Our reading of the District Court's remand Order indicates that the District Court was not basing its remand on a perceived lack of subject-matter jurisdiction, nor could that have been the basis. “[A]n irregularity in removal of a case to federal court is to be considered ‘jurisdictional’ only if the case could not initially have been filed in federal court.” Korea Exchange Bank v. Trackwise Sales Corp., 66 F.3d 46, 50 (3d Cir.1995). Palko's federal civil rights claim, based on 42 U.S.C. § 1983, could clearly have been filed in a federal district court pursuant to 28 U.S.C. § 1331. Palko's other claims appear to be part of the same case and controversy. See 28 U.S.C. § 1367(a).
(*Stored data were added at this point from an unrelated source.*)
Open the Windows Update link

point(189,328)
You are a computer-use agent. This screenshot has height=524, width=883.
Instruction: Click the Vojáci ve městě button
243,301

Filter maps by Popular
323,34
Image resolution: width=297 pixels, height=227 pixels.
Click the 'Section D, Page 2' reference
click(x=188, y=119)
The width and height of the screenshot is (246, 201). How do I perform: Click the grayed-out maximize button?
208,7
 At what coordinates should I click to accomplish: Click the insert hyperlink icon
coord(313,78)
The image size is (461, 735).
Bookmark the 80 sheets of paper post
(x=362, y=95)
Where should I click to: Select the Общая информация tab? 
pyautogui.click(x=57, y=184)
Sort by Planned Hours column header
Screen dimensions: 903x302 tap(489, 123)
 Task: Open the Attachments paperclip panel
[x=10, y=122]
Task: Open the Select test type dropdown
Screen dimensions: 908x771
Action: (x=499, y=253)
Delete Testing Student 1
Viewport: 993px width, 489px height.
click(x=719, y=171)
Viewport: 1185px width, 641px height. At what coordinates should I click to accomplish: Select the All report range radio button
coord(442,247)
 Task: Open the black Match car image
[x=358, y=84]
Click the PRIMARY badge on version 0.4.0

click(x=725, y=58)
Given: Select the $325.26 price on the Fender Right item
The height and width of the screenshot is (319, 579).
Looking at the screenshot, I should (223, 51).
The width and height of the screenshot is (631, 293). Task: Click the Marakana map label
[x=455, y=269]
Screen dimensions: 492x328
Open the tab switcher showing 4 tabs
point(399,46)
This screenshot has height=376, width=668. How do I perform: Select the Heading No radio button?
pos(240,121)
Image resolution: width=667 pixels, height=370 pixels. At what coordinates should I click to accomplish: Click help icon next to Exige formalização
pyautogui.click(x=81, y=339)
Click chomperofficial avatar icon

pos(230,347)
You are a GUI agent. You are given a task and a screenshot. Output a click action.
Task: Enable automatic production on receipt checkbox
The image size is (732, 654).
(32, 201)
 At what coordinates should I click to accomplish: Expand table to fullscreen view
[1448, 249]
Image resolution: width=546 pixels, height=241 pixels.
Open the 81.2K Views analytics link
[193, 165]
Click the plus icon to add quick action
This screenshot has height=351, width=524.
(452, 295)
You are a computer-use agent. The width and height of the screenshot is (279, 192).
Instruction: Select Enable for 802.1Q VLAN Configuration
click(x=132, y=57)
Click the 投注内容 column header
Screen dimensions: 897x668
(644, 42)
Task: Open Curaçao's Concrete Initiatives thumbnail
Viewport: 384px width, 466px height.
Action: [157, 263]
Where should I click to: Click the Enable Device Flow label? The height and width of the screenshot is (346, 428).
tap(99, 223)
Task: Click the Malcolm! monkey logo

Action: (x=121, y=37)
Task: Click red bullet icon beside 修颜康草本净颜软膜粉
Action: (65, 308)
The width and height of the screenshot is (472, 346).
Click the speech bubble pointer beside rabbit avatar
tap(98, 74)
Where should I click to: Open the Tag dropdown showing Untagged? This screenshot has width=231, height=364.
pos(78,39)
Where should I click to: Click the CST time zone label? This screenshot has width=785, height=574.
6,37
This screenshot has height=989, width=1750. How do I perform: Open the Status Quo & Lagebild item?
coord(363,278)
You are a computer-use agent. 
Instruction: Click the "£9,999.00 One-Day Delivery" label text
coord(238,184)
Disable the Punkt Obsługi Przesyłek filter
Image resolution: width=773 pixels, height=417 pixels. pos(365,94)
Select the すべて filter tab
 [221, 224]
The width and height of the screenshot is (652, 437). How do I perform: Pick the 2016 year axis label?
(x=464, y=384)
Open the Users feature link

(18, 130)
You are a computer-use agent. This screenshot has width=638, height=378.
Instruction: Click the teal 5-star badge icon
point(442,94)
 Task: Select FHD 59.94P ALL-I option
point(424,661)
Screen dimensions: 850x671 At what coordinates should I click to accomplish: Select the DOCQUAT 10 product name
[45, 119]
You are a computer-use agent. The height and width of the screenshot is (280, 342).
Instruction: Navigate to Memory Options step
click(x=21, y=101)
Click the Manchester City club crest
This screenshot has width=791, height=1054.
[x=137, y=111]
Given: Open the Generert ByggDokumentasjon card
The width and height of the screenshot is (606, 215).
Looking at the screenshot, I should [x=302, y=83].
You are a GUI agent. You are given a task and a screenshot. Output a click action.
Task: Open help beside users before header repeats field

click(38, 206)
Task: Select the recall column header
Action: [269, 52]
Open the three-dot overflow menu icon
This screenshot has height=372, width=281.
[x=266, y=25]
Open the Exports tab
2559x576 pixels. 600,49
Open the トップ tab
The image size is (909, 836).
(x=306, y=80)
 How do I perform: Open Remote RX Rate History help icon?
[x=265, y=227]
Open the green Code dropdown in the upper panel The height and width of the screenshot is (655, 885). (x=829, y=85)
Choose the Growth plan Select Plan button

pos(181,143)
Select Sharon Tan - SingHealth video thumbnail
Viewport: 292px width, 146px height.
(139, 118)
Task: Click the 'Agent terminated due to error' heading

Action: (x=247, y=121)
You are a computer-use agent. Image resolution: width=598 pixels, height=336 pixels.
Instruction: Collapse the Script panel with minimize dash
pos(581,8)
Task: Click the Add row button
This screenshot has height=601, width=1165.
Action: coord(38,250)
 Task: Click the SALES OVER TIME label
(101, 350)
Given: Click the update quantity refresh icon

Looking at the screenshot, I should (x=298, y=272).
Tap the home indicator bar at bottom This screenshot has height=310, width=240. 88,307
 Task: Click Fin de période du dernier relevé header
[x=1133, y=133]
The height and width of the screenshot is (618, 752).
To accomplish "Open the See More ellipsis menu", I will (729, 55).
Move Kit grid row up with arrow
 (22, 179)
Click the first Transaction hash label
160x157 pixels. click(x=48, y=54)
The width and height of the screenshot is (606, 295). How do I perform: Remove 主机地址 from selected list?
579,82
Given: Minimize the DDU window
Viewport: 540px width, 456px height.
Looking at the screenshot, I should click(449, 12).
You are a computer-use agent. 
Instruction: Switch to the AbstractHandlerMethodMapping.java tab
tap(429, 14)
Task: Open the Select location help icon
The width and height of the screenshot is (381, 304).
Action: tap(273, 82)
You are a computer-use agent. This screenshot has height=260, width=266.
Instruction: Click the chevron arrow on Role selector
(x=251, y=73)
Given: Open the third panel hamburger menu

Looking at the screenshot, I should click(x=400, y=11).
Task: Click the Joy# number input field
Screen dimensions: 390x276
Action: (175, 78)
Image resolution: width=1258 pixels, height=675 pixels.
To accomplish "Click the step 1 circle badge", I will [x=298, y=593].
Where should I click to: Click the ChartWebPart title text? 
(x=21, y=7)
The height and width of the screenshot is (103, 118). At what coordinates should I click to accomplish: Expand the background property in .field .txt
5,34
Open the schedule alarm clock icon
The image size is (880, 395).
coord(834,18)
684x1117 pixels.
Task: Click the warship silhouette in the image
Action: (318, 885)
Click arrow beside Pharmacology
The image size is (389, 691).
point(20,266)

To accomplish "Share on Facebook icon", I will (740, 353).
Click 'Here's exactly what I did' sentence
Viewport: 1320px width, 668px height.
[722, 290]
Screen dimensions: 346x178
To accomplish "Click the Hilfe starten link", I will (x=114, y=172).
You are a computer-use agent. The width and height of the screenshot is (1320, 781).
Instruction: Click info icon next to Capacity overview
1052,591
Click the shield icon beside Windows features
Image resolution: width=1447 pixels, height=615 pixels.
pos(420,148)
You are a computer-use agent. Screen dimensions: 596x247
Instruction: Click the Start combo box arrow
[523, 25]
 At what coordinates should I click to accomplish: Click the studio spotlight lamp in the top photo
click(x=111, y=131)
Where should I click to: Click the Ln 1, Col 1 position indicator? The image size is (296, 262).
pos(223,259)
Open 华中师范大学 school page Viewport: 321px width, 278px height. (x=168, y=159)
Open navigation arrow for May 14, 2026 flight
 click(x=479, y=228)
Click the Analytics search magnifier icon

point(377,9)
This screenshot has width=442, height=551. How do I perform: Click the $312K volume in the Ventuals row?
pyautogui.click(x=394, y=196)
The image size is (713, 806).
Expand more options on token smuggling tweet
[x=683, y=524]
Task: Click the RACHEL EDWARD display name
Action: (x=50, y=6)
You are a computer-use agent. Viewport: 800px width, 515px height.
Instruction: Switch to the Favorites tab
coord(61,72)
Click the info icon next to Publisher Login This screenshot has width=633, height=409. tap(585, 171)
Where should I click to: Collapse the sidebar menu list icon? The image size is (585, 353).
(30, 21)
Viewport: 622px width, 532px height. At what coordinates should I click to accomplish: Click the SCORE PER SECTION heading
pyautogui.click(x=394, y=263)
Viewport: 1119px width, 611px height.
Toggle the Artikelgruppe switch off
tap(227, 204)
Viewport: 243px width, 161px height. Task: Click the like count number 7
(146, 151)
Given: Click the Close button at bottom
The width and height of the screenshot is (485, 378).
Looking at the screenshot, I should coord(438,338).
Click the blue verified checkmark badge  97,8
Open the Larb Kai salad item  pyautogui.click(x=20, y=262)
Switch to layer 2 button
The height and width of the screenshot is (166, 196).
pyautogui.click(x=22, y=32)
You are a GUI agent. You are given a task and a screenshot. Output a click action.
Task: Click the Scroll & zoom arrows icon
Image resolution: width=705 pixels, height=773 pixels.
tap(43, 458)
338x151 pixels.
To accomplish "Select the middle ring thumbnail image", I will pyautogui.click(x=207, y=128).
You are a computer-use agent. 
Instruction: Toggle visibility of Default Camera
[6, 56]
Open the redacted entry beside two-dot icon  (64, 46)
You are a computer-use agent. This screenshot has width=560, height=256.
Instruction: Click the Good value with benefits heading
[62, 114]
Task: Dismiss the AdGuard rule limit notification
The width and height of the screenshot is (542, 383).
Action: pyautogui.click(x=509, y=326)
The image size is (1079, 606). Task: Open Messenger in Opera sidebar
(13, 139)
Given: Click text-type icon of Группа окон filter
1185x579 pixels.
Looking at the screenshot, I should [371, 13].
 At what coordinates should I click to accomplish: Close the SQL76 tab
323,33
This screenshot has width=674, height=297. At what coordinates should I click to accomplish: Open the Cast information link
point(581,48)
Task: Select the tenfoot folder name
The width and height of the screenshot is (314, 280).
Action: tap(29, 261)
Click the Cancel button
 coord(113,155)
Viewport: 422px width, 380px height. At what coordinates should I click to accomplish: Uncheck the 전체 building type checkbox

Therefore, we do not believe that the District Court's remand was based on a lack of federal subject-matter jurisdiction.
Nonetheless, we read the District Court's remand order to have been “premised on an asserted defect in removal” that was timely raised by Palko's motion to remand. See Pierpoint, 94 F.3d at 818. The District Court's express reason for remanding to state court was that “removal of this action from [state court] by third-party defendant Tonkinson was improper under § 1441.” While the District Court, in issuing its Order, did not explicitly use the word “defect” found in § 1447(c), we read the Order to be based on the District Court's belief that Tonkinson's removal to federal district court was defective. The District Court asserted:
[I]t is the majority view in this Circuit and the view of the leading commentators that the removal statutes are to be strictly construed with any doubts as to the propriety of removal being resolved in favor of remand; hence, third party defendants may not remove a case.6
In short, we read the District Court's remand Order to be based on its belief that the removal was “not authorized by law.” Pierpoint, 94 F.3d at 817 (interpreting 28 U.S.C. § 1447(c)).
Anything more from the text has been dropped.